A variety of abnormal thinking and behavior changes have been reported to occur in association with the use of sedative/hypnotics. Some of these changes may be characterized by decreased inhibition (e.g., aggressiveness and extroversion that seem out of character), similar to effects produced by alcohol and other CNS depressants. Other reported behavioral changes have included bizarre behavior, agitation, hallucinations, and depersonalization. Complex behaviors such as “sleep-driving” (i.e., driving while not fully awake after ingestion of a sedative-hypnotic, with amnesia for the event) have been reported. These events can occur in sedative-hypnotic-naïve as well as in sedative-hypnotic-experienced persons. Although behaviors such as sleep-driving may occur with LUNESTA alone at therapeutic doses, the use of alcohol and other CNS depressants with LUNESTA appears to increase the risk of such behaviors, as does the use of LUNESTA at doses exceeding the maximum recommended dose. Due to the risk to the patient and the community, discontinuation of LUNESTA should be strongly considered for patients who report a “sleep-driving” episode. Other complex behaviors (e.g., preparing and eating food, making phone calls, or having sex) have been reported in patients who are not fully awake after taking a sedative-hypnotic. As with sleep-driving, patients usually do not remember these events. Amnesia and other neuropsychiatric symptoms may occur unpredictably. In primarily depressed patients, worsening of depression, including suicidal thoughts and actions (including completed suicides), have been reported in association with the use of sedative/hypnotics.

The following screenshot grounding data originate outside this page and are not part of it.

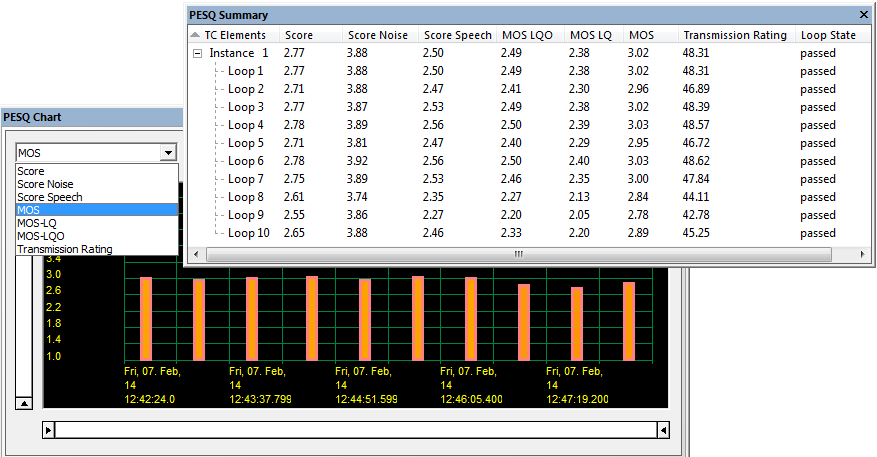Click chart vertical scrollbar up arrow
877x457 pixels.
(23, 403)
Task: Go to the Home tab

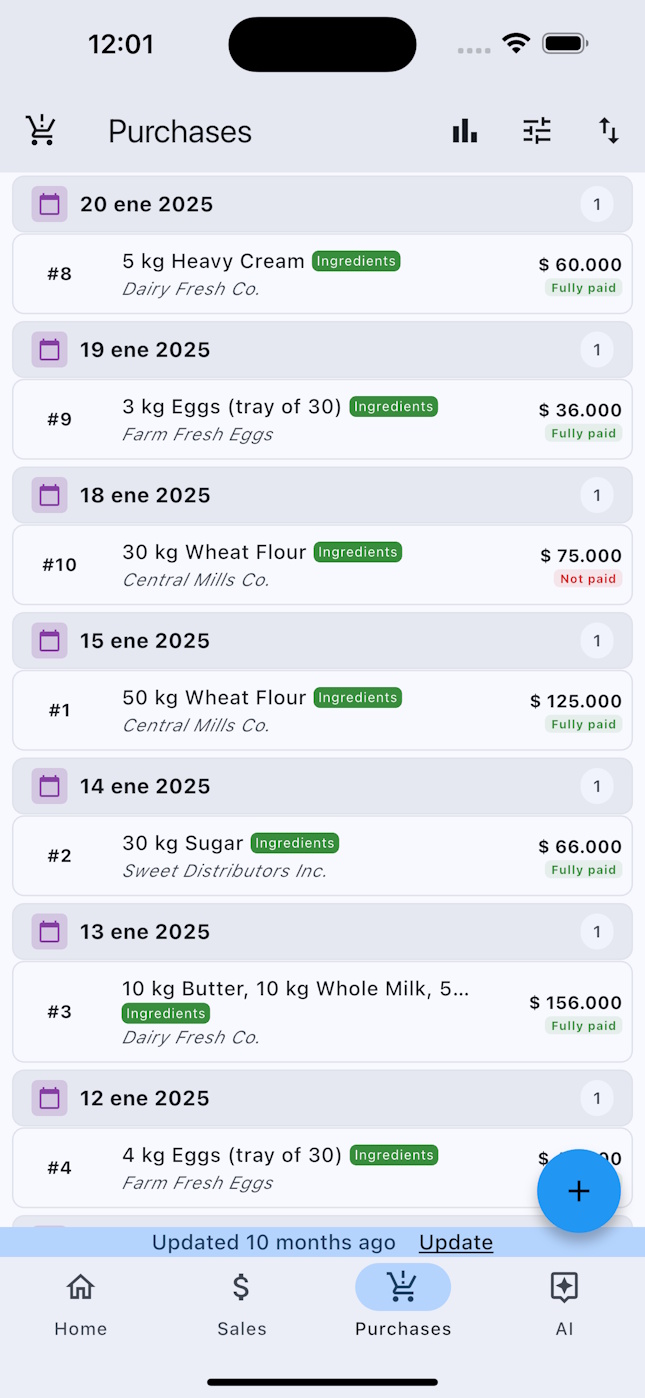Action: pos(80,1305)
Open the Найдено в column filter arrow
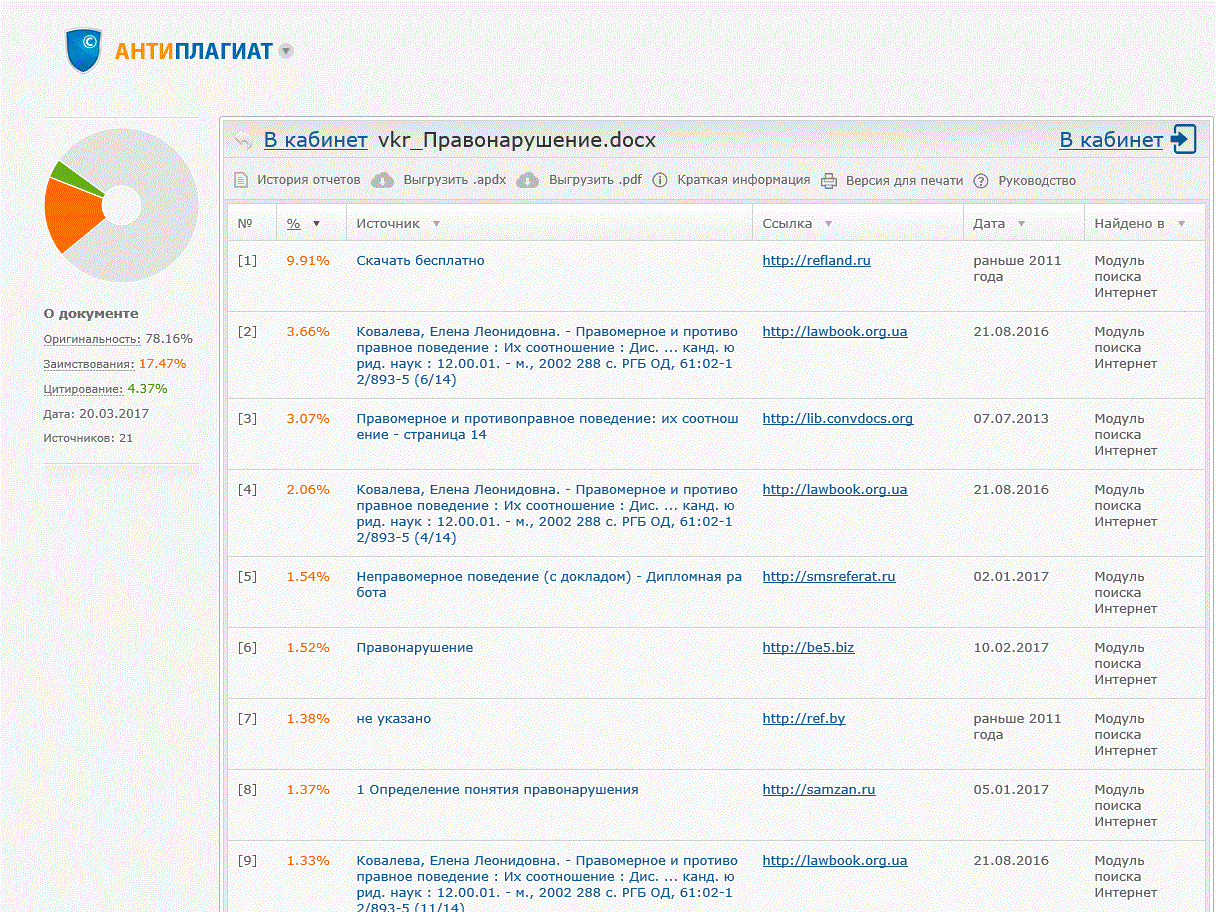 click(x=1182, y=224)
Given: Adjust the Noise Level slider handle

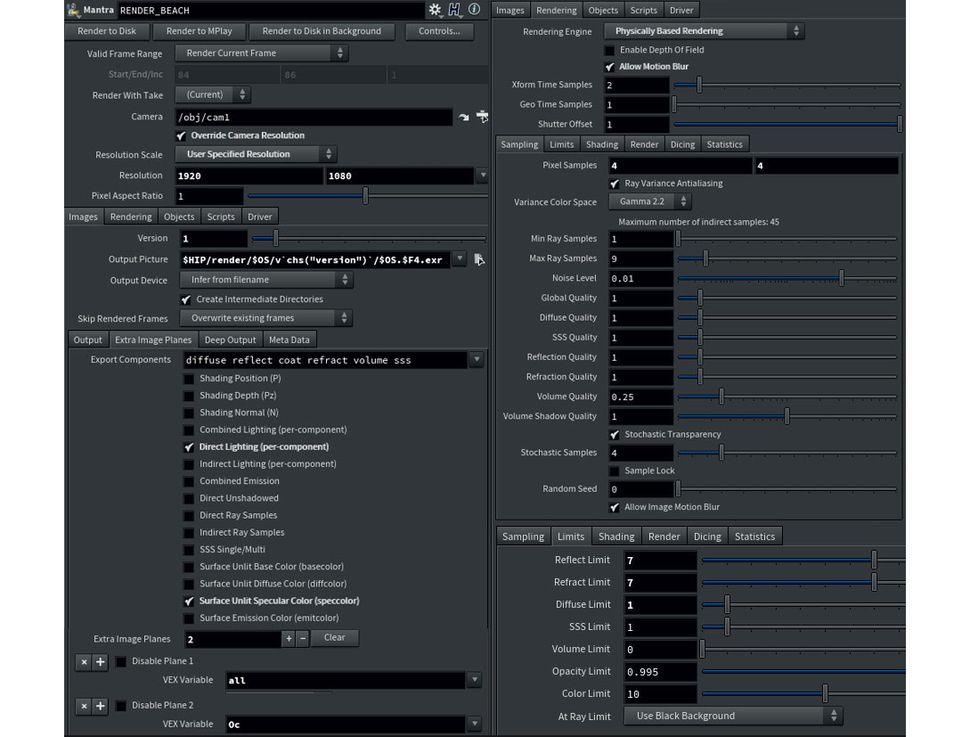Looking at the screenshot, I should point(841,278).
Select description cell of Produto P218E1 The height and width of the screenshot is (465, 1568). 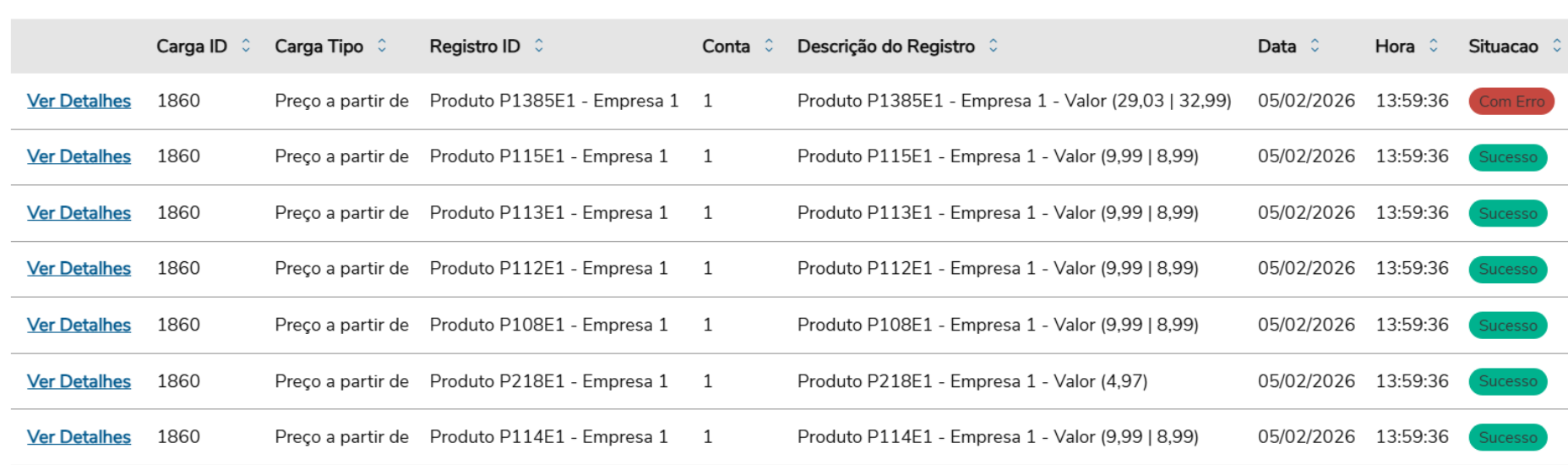click(972, 381)
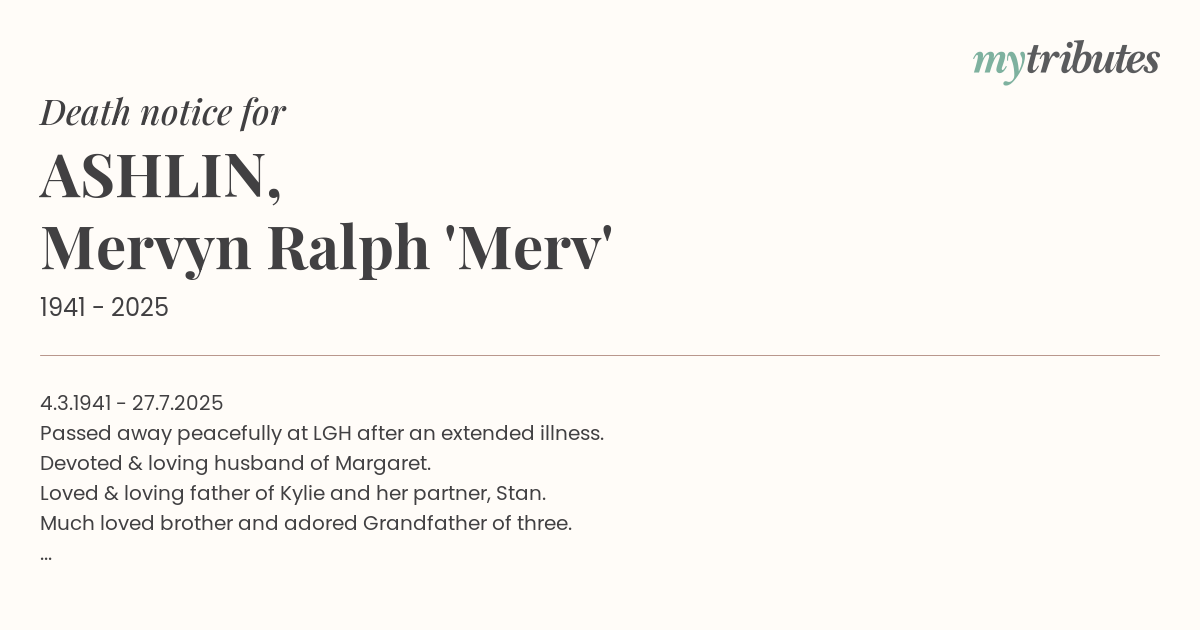Click the '1941 - 2025' year range
The height and width of the screenshot is (630, 1200).
[104, 307]
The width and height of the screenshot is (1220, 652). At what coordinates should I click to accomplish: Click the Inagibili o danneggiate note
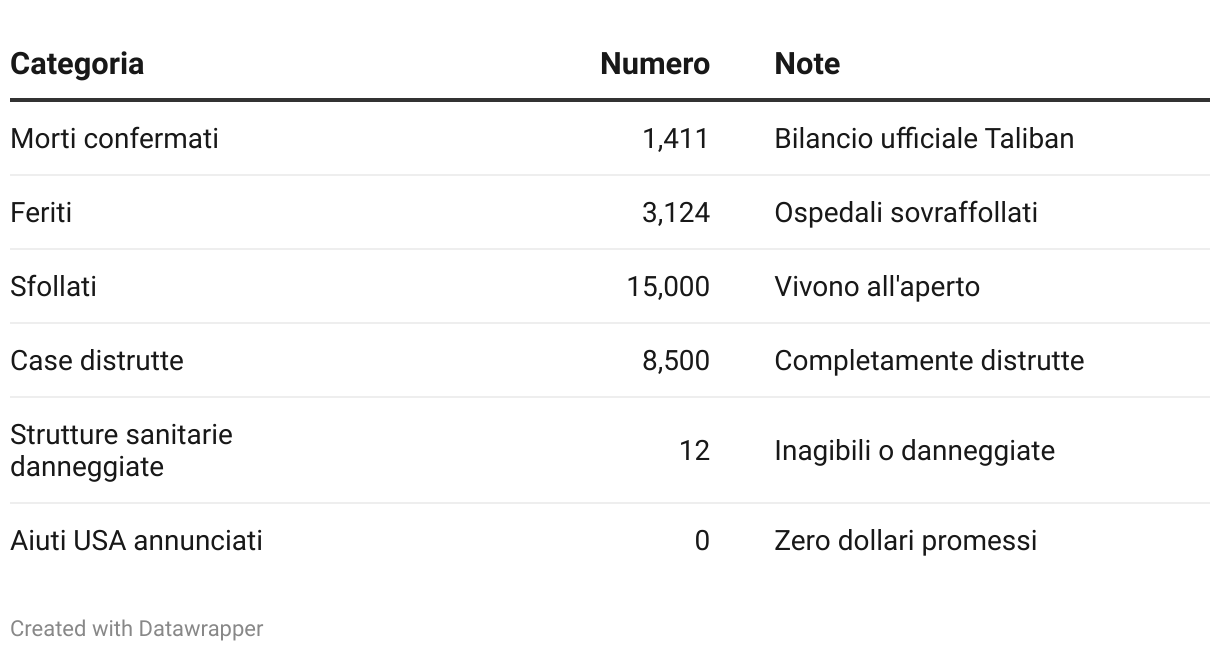pyautogui.click(x=914, y=450)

It can rarely be determined with certainty whether a particular instance of the abnormal behaviors listed above are drug-induced, spontaneous in origin, or a result of an underlying psychiatric or physical disorder. Nonetheless, the emergence of any new behavioral sign or symptom of concern requires careful and immediate evaluation.

Following rapid dose decrease or abrupt discontinuation of the use of sedative/hypnotics, there have been reports of signs and symptoms similar to those associated with withdrawal from other CNS-depressant drugs (see DRUG ABUSE AND DEPENDENCE).

LUNESTA, like other hypnotics, has CNS-depressant effects. Because of the rapid onset of action, LUNESTA should only be ingested immediately prior to going to bed or after the patient has gone to bed and has experienced difficulty falling asleep. Patients receiving LUNESTA should be cautioned against engaging in hazardous occupations requiring complete mental alertness or motor coordination (e.g., operating machinery or driving a motor vehicle) after ingesting the drug, and be cautioned about potential impairment of the performance of such activities on the day following ingestion of LUNESTA. LUNESTA, like other hypnotics, may produce additive CNS-depressant effects when coadministered with other psychotropic medications, anticonvulsants, antihistamines, ethanol, and other drugs that themselves produce CNS depression. LUNESTA should not be taken with alcohol. Dose adjustment may be necessary when LUNESTA is administered with other CNS-depressant agents, because of the potentially additive effects.